INFORMATION SHOWN –
=== Section Start ===

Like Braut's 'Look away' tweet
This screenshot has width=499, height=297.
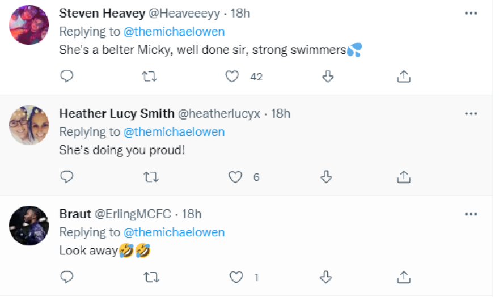(235, 277)
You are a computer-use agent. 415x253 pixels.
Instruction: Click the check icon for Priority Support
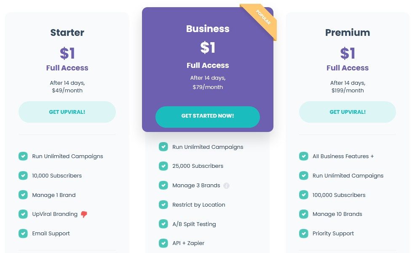303,233
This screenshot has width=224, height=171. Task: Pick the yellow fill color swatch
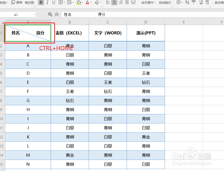tap(79, 4)
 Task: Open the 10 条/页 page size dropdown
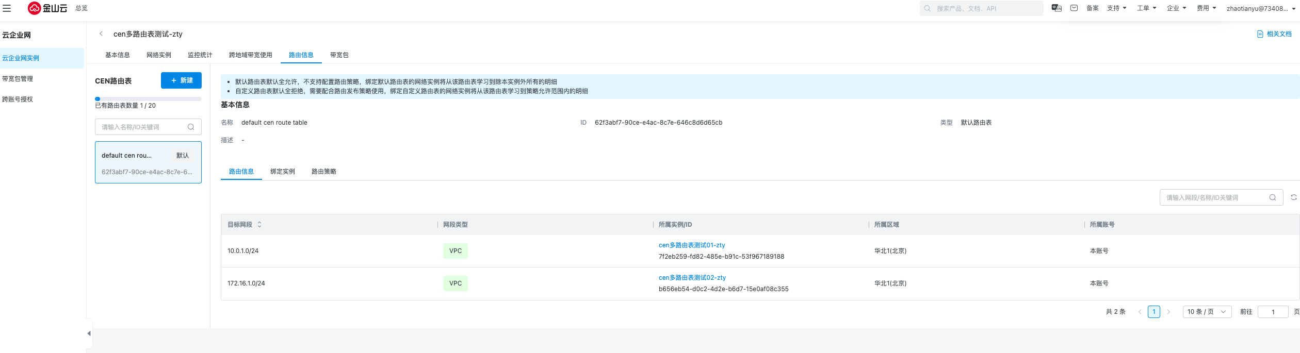point(1207,312)
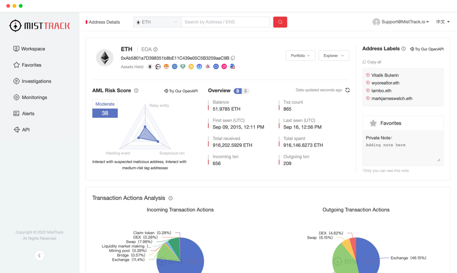Click the red search button
The height and width of the screenshot is (273, 457).
280,22
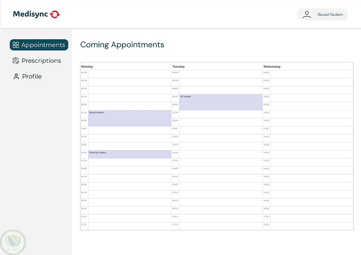Click the Wednesday column header
The width and height of the screenshot is (361, 255).
point(272,67)
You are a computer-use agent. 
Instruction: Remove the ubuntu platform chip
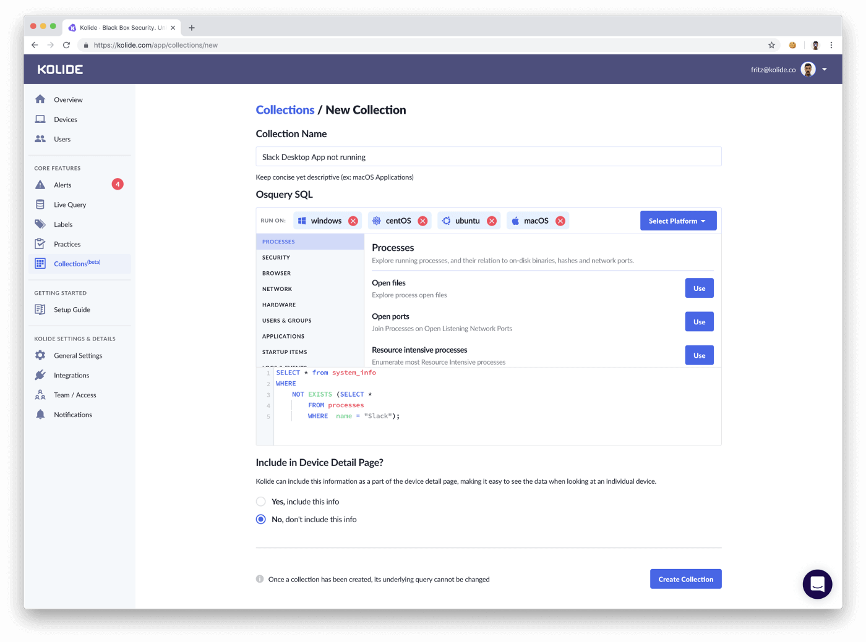(492, 220)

=== Section End ===

ASSIGNED TASK –
An exact copy of the records above is required, leaving out the pictures.

SOLUTION FOR THIS PROBLEM –
Like Braut's 'Look away' tweet
This screenshot has width=499, height=297.
(235, 277)
You are a computer-use agent. 415x253 pixels.
Instruction: Click the check icon for Priority Support
303,233
This screenshot has width=224, height=171. Task: Pick the yellow fill color swatch
tap(79, 4)
 Task: Open the 10 条/页 page size dropdown
point(1207,312)
Click the red search button
The height and width of the screenshot is (273, 457).
280,22
Click the Wednesday column header
The width and height of the screenshot is (361, 255).
point(272,67)
You are a computer-use agent. 
Instruction: Remove the ubuntu platform chip
(492, 220)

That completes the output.